When the carpus is intact, the longitudinal axes through the radius, the lunate, and the capitate, as well as through metacarpal III, can be lengthened in a straight line, i.e., these axes are arranged colinear (see Fig. 12.9a). Because of the physiological variations and inaccuracies in measurement (especially of the lunate), a colinear connecting line is found in only about 10% of healthy hands. Results within the normal ranges are, therefore, considered normal. Images depicting abnormal results can be found in Chapter 23.





























Table 12.1 Normal carpal angles

Angle


Mean Value


Normal Range


Radiolunate



−15°to + 15°


Radioscaphoid



30°to 60°


Scapholunate


47°


30°to 60°


Capitolunate



−15°to +15°



Carpal Height

The proximal carpal row can be reduced in height in the presence of carpal instabilities, lunate osteonecrosis, and unstable scaphoid nonunion. The longitudinal extension of the carpus is assessed by comparing the length of the carpus with that of the adjacent metacarpus.
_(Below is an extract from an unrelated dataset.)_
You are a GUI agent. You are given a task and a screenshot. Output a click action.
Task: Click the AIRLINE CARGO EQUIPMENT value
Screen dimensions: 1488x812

Two indices are available ( Fig. 12.8 ):




  • Youm’s index of carpal height: The ratio of the length of the carpus (measured by continuing the longitudinal axis along the axis of metacarpal III) and the length of metacarpal III. The normal value is 0.54 ± 0.03.



  • Nattrass’ modified index of carpal height: If the metacarpus is not entirely on the radiograph, the ratio the length of the carpus (measured by continuing the longitudinal axis of the capitate) and the length of the capitate is calculated. The normal value is 1.57 ± 0.05.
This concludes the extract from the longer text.